I have them right in front of me at all times. Two of the best books I have ever bought.
>
> I do find it amazing, however, that with all of the
> crackers/hackers out there, who spend so much time
> trying to break into websites and data systems, that
> nobody seems to have thought to sell their services
> to companies to help find any weak points.
There are companies that will do just this.
> When I
> began this project, I never imagined that protecting
> the data would be the most difficult part - well, my
> eyes are open now. Even more surprising is how
> difficult it has been to find any way to test/trust
> the encryption process that I have written (written,
> that is, on the backbone of other developers' shared
> knowledge).
Whenever I used to get involved in site/program security (I'm now retired) I used to suggest that a Security Consultant was hired to do a full security review.
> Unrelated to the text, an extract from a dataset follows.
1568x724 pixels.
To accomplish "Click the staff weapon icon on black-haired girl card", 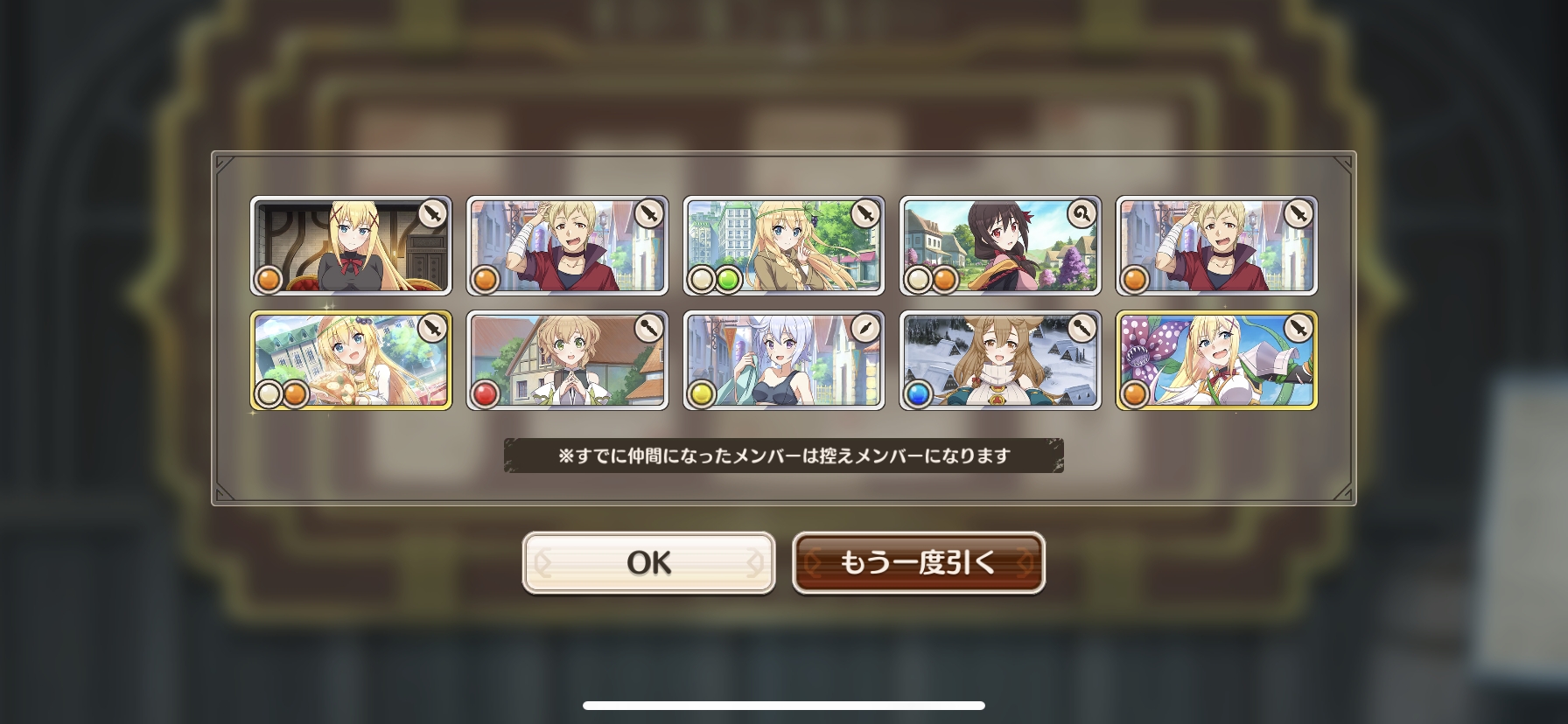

I always used to put this suggestion in writing so as to protect my backside and only once did I get any real resistance. Most project managers don't like the idea of spending the money but when you point out that if they don't spend the money and there is a security breach then their necks are on the block then they quickly authorize the spend.
>
> All we ever hear about in movies, television, and on
> the news, is how someone has broken into a website or
> a company database that was thought to be secure. So,
> it is difficult to trust that anything I can do will
> thwart attempts at breaking into my code or database,
> will be of any use. Having been a web developer for
> about 10 years now (mostly very small business
> websites), I've always known that "security by
> obscurity" is a fools bet, at best. However, what
> with all the different encryption algorithms out
> there, all the different opinions as to which is
> best, and the unfortunate number of articles written
> by those who truly do not know enough to be advising
> anyone, I can see how a newbie might get discouraged
> and give up.
The encryption algorithms are not really the problem. Up to a couple of years ago one used 1024 bit RSA and 3DES and these days one uses 2048 RSA and AES. These may or may not be the best one can use but that does not matter because these are the industry standard. One won't get sacked if someone finds a hole in either of them. If one goes against the industry standard and the algorithms one uses are shown to be flawed then one has some fast talking to do trying to explain why one went against the industry standard.
The main problems are the ones that you seem to be struggling with i.e. the protocol to be used with the encryption algorithms and key protection. Both of these are difficult problems.
>
> Anyway, having given the matter more thought, and
> after this discussion, it does seem silly to include,
> in any portion of my key, something so easily guessed
> as the domain name. So, why not make the entire thing
> random? At this point, I do not need to gather a
> password from an actual user, so why include anything
> that could be guessed? Even if there eventually needs
> to be a user database store (credit cards or other
> account info), there is nothing that says I *must*
> use the users actual password to encrypt the data, is
> there? I could include any number of user data fields
> to create some salted hash, and still use a large
> number of random characters/symbols for the rest of
> the key and IV.
>
> Thanks again for your help! Maybe one of these days,
> I will know enough to give back to this forum.
> Matt
Your responses already give something back to the forum. They will encourage readers to think before they code.